Lately, however, I have discerned a certain avoidance of, and even hostility to, that kind of thinking. Instead of honest discourse and give-and-take discussion, our conversations on the issues of the day have become shouting matches, or, likely much worse, complete silence. For instance, I was talking to a neighbor of mine who had made it clear that his view of things was decidedly right-wing. Another, like-minded neighbor, came along, and the first man said to the second, “Don’t talk politics with him. He is a liberal.” I probably laughed at the comment, but I cringe now thinking about it. That is, in fact, the case. We simply do not discuss the issues of the day with those we meet. We take our positions, however we arrive at them, and then we build walls around them to prevent any challenge.
This disease of the avoidance of thought seems to have become standard practice among our politicians. Recently, presumed presidential candidate Scott Walker took a trip to Israel. We have no information about that trip other than that he was there for a few days and apparently got a guided tour of Jerusalem. He returned from that trip and announced that, apparently as the result of his guided tour, he had developed an opinion on the Israeli-Palestinian problem. He was actually questioned about the problem, and he actually spoke about the problem, and someone actually wrote down what he was saying and published it in a newspaper. Where he got these opinions, I have no idea. However, I have been to Israel, and I have talked with many people at length about the problems facing Israel and the Palestinians. I think I am beginning to understand that complex and centuries-old struggle. The only one thing I am absolutely sure of is that a tour of Jerusalem is not sufficient to qualify me as an expert on the subject.
That, however, seems to be the state of things today. If you are a public official, you do not think about the subject at hand. In fact, you avoid thinking at all costs. Instead, you check with your party boss or your campaign director. You identify the party message. Then you sing that message at the top of your voice, and, if you speak at all about opposing views, you ridicule.

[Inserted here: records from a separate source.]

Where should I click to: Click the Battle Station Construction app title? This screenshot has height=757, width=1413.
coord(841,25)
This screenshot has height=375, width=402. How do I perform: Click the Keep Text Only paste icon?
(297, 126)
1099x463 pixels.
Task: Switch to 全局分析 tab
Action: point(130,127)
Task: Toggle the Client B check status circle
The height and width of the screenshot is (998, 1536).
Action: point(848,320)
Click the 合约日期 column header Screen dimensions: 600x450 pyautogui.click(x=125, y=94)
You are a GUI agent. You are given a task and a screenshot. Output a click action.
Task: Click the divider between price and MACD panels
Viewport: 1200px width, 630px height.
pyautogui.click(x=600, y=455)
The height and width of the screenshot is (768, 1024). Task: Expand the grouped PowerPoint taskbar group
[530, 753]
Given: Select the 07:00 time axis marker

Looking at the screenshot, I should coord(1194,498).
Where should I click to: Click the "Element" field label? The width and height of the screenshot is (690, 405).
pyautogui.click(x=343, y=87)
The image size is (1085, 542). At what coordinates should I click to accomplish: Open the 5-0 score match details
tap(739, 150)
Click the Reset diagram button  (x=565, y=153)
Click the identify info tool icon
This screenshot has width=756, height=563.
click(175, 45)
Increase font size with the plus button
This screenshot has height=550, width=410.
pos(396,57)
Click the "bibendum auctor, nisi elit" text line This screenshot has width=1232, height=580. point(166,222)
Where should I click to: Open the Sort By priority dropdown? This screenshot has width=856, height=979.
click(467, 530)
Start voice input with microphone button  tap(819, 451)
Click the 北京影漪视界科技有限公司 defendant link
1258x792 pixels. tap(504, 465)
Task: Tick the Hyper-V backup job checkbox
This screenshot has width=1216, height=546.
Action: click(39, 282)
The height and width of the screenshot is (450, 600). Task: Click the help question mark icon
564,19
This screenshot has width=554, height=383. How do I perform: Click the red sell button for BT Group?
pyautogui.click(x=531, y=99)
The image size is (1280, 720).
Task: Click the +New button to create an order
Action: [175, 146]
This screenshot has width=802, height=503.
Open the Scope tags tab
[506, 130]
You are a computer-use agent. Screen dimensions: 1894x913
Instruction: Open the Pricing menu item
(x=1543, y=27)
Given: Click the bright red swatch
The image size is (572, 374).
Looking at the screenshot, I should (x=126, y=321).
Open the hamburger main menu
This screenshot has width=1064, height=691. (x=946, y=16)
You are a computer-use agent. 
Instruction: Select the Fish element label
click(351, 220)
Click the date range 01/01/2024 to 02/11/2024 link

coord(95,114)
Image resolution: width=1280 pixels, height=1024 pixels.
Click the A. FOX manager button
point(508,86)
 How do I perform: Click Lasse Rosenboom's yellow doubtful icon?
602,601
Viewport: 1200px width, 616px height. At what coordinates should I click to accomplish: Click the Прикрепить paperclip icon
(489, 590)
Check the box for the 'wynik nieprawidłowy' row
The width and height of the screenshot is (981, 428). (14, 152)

We are in trouble, big trouble. Our physical and political infrastructure is crumbling, and we are creating ever widening gaps in the various sectors of our country. Bigotry — racial, religious, political, financial — is becoming the order of the day. I put it all to a refusal to think, to a ban on thinking, to the mindless building of barricades against any sector of the country opposed to our own. We need to think. Most of all, we need to listen, really listen, and try to understand opposing views. If we do not think, if we do not listen, we will face the alternative. The opposite of thinking is not ignorance. The opposite of thinking is violence. We all deserve better than that.